Uitspraak
GERECHTSHOF 's-HERTOGENBOSCH
1.Het geding in eerste aanleg
2.Het geding in hoger beroep
- [verzoeker] ;
- [betrokkene] namens de bewindvoerder en mentor.
Gerechtshof 's-Hertogenbosch
In deze zaak gaat het om een hoger beroep van verzoeker tegen de beschikking van de rechtbank Limburg, zittingsplaats Roermond, van 28 september 2020, waarbij het verzoek van verzoeker om opheffing van het bewind en het mentorschap werd afgewezen. Verzoeker, die zonder advocaat procedeert, heeft in zijn beroepschrift aangevoerd dat er voldoende gronden zijn om het bewind op te heffen, omdat zijn situatie is verbeterd en hij in staat is zijn financiën zelf te beheren. Tijdens de mondelinge behandeling op 8 juli 2021 heeft verzoeker zijn standpunt toegelicht, waarbij hij aangaf dat hij lijdt onder het bewind en dat de samenwerking met de bewindvoerder niet goed is. De bewindvoerder en mentor heeft echter betoogd dat het bewind en mentorschap nog steeds noodzakelijk zijn, omdat verzoeker niet in staat is zijn zaken zelf te regelen en er nieuwe schulden zijn ontstaan na een eerdere ontruiming van zijn woning.

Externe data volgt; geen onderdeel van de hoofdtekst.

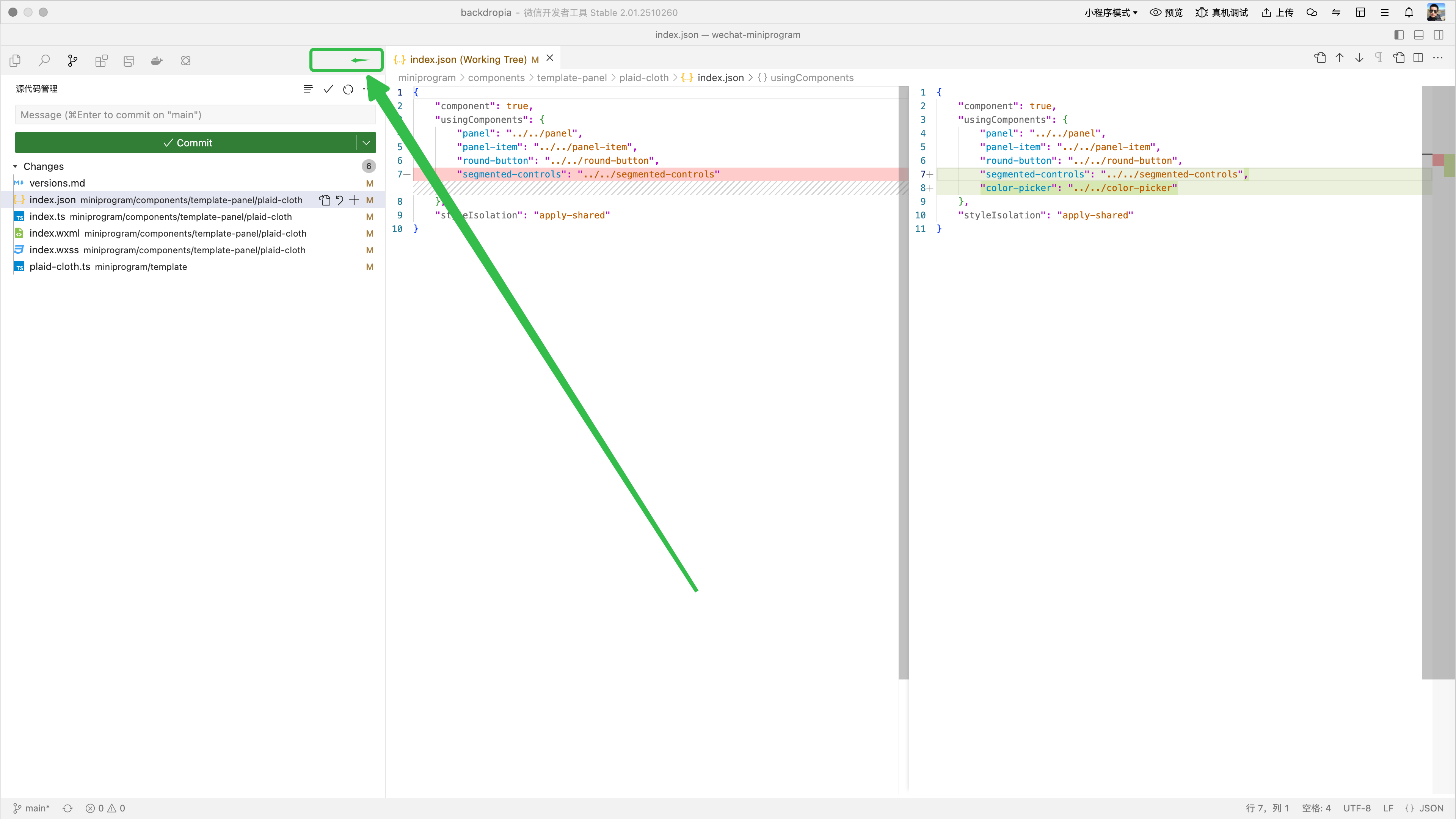This screenshot has height=819, width=1456.
Task: Open the Commit button dropdown arrow
Action: pos(366,143)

Het hof heeft de processtukken en het besprokene tijdens de mondelinge behandeling beoordeeld en is van oordeel dat verzoeker onvoldoende heeft aangetoond dat de redenen voor de onderbewindstelling en het mentorschap niet meer aanwezig zijn. Het hof heeft de beschikking van de rechtbank bekrachtigd, maar heeft wel geoordeeld dat er gewichtige redenen zijn om de huidige bewindvoerder en mentor ambtshalve te ontslaan, gezien de slechte samenwerking tussen verzoeker en de bewindvoerder. Het hof heeft een opvolgend bewindvoerder en mentor benoemd en de beloning voor deze nieuwe bewindvoerder vastgesteld. De beschikking is uitvoerbaar bij voorraad verklaard.